Algorithms and models

There are three basic approaches to document structuring: schemas, corpus-based, and heuristic.

Schemas [1] are templates which explicitly specify sentence ordering and grouping for a document (as well as Content determination information). Typically they are constructed by manually analysing a corpus of human-written texts in the target genre, and extracting a document template from these texts. Schemas work well in practice for texts which are short (5 sentences or less) and/or have a standardised structure, but have problems in generating texts which are longer and do not have a fixed structure.

Corpus-based structuring techniques use statistical corpus analysis techniques to automatically build ordering and/or grouping models. Such techniques are common in Automatic summarisation, where a computer program automatically generates a summary of a textual document. [2] In principle they could be applied to text generated from non-linguistic data, but this work is in its infancy; part of the challenge is that texts generated by Natural Language Generation systems are generally expected to be of fairly high quality, which is not always the case for texts generated by automatic summarisation systems.
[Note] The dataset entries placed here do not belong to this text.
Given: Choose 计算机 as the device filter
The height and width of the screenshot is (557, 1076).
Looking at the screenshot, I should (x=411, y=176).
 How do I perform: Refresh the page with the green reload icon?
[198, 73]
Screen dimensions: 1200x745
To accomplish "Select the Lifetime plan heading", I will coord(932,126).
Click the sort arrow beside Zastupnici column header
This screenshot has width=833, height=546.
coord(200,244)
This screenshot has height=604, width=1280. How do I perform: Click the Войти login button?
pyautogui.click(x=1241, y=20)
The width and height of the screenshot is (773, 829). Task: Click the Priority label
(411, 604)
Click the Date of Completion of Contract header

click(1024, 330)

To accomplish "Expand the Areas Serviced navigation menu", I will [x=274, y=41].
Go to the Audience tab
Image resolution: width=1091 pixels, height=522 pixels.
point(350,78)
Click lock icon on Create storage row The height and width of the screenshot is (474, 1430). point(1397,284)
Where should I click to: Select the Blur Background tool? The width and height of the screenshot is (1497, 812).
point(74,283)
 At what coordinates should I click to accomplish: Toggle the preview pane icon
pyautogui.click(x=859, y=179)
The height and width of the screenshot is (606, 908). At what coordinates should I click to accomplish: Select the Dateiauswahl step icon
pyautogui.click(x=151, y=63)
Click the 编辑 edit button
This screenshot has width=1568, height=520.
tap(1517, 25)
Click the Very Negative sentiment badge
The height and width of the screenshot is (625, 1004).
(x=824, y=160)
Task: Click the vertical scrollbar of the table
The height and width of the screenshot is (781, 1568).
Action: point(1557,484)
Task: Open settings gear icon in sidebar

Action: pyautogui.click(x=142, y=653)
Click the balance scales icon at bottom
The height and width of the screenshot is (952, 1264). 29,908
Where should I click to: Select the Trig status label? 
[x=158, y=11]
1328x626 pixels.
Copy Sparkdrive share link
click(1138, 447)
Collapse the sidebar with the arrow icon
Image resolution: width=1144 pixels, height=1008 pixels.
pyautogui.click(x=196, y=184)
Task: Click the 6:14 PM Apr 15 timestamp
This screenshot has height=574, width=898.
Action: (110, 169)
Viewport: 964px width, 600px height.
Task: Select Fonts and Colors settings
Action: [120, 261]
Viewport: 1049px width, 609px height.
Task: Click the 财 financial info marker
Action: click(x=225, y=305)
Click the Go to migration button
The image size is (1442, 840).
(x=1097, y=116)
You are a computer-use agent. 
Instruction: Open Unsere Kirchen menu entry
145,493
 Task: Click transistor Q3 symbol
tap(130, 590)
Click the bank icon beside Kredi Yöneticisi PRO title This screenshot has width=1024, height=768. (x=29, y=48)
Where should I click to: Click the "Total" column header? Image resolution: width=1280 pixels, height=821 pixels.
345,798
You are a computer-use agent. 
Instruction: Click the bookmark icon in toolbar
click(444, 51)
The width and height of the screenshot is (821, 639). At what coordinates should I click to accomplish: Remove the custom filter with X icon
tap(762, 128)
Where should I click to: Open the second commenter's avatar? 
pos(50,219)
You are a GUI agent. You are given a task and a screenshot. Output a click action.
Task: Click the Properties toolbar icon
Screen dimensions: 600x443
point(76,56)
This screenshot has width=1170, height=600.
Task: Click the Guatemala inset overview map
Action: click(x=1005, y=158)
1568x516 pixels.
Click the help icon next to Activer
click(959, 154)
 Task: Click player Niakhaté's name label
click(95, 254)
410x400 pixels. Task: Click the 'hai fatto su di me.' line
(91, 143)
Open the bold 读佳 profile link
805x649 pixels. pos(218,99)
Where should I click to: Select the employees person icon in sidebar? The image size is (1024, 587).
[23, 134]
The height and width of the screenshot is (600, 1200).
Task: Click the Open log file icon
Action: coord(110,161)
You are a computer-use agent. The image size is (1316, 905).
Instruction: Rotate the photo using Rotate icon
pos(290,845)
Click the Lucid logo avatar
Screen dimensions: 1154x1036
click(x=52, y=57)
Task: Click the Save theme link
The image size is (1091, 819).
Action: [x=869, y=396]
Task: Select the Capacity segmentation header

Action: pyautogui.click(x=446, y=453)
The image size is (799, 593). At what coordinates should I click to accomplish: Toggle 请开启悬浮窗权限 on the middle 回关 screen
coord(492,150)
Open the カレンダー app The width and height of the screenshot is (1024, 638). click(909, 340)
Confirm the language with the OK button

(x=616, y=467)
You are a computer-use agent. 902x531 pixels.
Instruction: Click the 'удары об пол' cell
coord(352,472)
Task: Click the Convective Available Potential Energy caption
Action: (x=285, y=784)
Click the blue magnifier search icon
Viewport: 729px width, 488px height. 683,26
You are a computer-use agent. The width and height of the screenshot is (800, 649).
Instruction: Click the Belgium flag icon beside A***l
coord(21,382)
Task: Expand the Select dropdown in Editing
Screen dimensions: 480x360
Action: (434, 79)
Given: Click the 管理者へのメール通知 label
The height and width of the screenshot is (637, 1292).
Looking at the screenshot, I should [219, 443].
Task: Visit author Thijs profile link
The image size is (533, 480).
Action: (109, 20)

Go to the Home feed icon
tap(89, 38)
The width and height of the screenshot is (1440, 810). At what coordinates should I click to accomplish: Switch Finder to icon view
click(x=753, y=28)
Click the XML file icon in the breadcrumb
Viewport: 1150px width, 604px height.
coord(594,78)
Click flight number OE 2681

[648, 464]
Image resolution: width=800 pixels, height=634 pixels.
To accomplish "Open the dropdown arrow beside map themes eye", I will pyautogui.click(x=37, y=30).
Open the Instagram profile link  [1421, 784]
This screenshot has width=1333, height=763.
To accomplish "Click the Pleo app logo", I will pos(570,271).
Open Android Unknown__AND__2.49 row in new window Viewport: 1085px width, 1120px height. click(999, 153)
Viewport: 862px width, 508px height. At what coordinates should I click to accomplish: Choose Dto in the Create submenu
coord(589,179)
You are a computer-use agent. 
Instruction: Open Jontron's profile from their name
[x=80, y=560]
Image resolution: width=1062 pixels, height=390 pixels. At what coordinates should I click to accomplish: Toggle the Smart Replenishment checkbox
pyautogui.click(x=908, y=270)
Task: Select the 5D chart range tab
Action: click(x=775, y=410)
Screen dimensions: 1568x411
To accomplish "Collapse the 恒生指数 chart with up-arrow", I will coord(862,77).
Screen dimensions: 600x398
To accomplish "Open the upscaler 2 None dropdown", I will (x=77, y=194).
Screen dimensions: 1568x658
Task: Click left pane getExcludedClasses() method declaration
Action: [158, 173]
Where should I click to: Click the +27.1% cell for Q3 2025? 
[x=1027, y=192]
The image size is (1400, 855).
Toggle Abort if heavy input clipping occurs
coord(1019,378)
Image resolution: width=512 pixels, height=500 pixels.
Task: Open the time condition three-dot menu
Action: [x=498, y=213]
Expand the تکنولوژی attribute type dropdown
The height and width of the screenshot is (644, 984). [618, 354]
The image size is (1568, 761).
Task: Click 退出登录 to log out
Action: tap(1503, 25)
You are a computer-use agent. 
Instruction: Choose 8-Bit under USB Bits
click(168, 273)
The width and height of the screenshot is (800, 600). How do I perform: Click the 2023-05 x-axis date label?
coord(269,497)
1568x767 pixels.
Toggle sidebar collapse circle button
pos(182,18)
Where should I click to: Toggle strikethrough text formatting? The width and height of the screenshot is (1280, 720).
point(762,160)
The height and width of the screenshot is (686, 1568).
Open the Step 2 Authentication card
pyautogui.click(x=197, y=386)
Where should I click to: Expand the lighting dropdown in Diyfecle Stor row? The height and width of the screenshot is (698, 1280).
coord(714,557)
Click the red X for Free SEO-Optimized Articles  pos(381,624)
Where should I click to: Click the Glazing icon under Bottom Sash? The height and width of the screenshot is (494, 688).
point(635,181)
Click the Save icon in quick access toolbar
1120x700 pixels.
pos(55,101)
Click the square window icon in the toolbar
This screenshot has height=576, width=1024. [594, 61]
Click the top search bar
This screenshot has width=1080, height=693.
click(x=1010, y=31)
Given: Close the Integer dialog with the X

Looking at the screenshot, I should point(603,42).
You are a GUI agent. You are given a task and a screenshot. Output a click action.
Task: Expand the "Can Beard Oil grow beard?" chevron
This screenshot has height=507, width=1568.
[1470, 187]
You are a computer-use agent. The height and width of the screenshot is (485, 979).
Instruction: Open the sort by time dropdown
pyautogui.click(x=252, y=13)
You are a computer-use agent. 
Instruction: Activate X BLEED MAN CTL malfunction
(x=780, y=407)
The final approach is heuristic-based structuring. Such algorithms perform the structuring task based on heuristic rules, which can come from theories of rhetoric, [3] psycholinguistic models, [4] and/or a combination of intuition and feedback from pilot experiments with potential users. [5] Heuristic-based structuring is appealing intellectually, but it can be difficult to get it to work well in practice, in part because heuristics often depend on semantic information (how sentences relate to each other) which is not always available. [6] On the other hand, heuristic rules can focus on what is best for text readers, whereas the other approaches focus on imitating authors (and many human-authored texts are not well-structured).

Narrative

Perhaps the ultimate document structuring challenge is to generate a good narrative—in other words, a text which starts by setting the scene and giving an introduction/overview; then describes a set of events in a clear fashion, so readers can easily see how the individual events are related and link together; and concludes with a summary/ending. Note that narrative in this sense applies to factual texts as well as stories. Current NLG systems do not do a good job of generating narratives, and this is a major source of user criticism. [7]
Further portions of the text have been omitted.